(Input records):
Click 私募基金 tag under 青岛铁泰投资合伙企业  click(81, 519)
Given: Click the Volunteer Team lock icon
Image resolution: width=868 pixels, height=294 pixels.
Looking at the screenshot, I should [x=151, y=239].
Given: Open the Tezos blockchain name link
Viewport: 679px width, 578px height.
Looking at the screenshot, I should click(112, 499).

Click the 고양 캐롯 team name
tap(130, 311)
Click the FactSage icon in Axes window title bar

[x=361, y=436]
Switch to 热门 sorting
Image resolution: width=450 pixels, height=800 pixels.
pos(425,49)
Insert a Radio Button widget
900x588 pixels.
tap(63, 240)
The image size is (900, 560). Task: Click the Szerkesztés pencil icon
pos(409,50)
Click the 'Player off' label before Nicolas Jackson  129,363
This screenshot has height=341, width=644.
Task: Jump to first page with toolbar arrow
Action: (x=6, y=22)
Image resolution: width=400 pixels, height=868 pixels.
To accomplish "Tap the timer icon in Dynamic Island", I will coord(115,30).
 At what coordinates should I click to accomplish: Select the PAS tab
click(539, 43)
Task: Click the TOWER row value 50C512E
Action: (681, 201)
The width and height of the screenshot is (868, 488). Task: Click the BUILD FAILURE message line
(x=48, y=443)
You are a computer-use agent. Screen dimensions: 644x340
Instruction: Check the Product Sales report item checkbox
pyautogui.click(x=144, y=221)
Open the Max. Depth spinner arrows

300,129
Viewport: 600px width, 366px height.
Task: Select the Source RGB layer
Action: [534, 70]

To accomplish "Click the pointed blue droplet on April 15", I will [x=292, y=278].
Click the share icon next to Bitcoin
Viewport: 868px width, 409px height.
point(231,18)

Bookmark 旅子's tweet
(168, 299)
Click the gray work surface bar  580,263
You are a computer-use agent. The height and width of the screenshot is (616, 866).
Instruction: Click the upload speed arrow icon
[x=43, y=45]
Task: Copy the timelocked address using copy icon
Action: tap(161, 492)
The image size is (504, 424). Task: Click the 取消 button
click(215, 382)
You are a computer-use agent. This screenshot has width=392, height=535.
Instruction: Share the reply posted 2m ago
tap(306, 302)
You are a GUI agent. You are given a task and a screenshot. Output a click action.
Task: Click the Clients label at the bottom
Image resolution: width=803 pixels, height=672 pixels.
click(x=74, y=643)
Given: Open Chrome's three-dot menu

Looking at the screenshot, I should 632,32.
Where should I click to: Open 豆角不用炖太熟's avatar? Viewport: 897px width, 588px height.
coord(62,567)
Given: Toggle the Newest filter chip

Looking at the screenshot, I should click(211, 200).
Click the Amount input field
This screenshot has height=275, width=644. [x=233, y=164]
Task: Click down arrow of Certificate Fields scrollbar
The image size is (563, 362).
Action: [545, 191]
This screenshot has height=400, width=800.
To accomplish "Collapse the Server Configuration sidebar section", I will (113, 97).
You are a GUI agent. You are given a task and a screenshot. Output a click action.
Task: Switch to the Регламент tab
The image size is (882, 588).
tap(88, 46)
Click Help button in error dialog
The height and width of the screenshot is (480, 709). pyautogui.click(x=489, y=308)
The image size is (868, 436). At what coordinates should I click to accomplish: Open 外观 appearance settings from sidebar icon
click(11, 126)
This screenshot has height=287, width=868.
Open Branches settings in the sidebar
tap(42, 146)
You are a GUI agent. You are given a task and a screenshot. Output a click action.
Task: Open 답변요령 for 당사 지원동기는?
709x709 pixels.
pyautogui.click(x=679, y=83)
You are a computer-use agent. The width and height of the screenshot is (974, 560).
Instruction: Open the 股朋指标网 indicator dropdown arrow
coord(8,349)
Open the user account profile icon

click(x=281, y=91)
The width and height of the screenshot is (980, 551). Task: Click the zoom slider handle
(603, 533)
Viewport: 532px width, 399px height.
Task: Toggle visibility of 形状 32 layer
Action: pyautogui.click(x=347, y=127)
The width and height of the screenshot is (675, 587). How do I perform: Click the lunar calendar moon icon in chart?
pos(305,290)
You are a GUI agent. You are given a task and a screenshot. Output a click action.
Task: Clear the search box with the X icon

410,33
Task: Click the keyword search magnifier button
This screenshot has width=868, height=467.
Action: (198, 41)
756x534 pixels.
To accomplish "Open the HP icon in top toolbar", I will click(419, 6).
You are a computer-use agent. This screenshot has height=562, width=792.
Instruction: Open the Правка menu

(Your goal): Beginning from the line that contains "The image size is (868, 436).", give each line again exactly, through the final line of the records.

(Answer below):
The image size is (868, 436). At what coordinates should I click to accomplish: Open 外观 appearance settings from sidebar icon
click(11, 126)
This screenshot has height=287, width=868.
Open Branches settings in the sidebar
tap(42, 146)
You are a GUI agent. You are given a task and a screenshot. Output a click action.
Task: Open 답변요령 for 당사 지원동기는?
709x709 pixels.
pyautogui.click(x=679, y=83)
You are a computer-use agent. The width and height of the screenshot is (974, 560).
Instruction: Open the 股朋指标网 indicator dropdown arrow
coord(8,349)
Open the user account profile icon

click(x=281, y=91)
The width and height of the screenshot is (980, 551). Task: Click the zoom slider handle
(603, 533)
Viewport: 532px width, 399px height.
Task: Toggle visibility of 形状 32 layer
Action: pyautogui.click(x=347, y=127)
The width and height of the screenshot is (675, 587). How do I perform: Click the lunar calendar moon icon in chart?
pos(305,290)
You are a GUI agent. You are given a task and a screenshot. Output a click action.
Task: Clear the search box with the X icon

410,33
Task: Click the keyword search magnifier button
This screenshot has width=868, height=467.
Action: (198, 41)
756x534 pixels.
To accomplish "Open the HP icon in top toolbar", I will click(419, 6).
You are a computer-use agent. This screenshot has height=562, width=792.
Instruction: Open the Правка menu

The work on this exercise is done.